→ **WHAT TO WORK ON**:
Copy out each line of the data below in which "Switch" appears.

Stored data
━━━━━━━━

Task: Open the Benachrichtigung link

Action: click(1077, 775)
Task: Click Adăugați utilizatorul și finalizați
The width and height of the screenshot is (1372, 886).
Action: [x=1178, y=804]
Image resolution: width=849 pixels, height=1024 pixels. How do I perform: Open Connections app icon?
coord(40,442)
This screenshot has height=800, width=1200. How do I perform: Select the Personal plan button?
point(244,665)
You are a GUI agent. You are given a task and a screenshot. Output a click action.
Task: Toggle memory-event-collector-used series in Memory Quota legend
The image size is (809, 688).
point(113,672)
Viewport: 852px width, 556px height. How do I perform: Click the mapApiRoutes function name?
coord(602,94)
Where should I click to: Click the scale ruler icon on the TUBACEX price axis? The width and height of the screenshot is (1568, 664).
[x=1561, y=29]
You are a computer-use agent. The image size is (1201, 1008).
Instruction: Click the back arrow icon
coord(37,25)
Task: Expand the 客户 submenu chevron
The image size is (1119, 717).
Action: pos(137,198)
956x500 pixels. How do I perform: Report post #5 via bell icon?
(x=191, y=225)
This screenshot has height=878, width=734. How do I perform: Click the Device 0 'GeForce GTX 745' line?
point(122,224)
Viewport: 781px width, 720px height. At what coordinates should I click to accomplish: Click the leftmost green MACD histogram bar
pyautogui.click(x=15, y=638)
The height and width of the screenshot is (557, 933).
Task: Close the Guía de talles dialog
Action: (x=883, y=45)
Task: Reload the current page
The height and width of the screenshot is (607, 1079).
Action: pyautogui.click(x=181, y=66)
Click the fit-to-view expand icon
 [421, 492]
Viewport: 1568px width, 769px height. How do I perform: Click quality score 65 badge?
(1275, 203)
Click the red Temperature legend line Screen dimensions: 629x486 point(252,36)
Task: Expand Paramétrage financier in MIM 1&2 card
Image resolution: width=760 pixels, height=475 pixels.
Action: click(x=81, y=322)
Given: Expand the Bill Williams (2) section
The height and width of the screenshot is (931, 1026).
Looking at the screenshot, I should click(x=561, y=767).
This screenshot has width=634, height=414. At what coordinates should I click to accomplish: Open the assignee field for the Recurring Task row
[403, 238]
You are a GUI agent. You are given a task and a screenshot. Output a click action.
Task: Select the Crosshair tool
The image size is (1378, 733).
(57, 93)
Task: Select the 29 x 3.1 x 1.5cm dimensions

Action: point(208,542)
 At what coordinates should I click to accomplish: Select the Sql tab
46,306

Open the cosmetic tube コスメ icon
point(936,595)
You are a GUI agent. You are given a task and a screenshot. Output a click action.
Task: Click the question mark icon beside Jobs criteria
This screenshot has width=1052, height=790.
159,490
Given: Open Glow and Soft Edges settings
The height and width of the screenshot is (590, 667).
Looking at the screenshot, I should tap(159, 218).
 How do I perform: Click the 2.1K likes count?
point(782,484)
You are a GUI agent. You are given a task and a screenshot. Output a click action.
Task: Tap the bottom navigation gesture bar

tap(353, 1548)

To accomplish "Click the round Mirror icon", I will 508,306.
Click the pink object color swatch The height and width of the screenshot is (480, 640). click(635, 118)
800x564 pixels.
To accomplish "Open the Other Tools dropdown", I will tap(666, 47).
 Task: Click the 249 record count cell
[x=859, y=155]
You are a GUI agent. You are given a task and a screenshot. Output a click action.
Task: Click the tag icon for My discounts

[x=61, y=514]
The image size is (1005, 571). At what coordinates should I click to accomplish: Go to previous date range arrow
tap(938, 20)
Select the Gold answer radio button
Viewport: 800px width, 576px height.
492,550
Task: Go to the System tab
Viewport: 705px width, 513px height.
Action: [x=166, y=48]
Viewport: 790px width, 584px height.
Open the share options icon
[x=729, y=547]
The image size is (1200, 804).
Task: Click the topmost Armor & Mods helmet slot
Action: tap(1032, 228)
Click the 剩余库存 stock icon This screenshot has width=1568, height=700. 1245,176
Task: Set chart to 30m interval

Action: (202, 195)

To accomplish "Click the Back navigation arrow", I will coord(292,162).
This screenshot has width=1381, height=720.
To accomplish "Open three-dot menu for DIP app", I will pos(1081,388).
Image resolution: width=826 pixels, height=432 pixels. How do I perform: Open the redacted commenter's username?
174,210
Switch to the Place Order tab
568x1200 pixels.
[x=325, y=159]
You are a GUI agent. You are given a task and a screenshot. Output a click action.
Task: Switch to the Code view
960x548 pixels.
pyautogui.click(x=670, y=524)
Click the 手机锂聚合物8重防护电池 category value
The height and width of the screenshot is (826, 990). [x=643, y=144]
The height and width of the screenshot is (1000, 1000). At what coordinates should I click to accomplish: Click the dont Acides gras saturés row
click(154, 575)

━━━━━━━━

→ **RESULT OF THIS TASK**:
Switch to the Place Order tab
Task: Switch to the Code view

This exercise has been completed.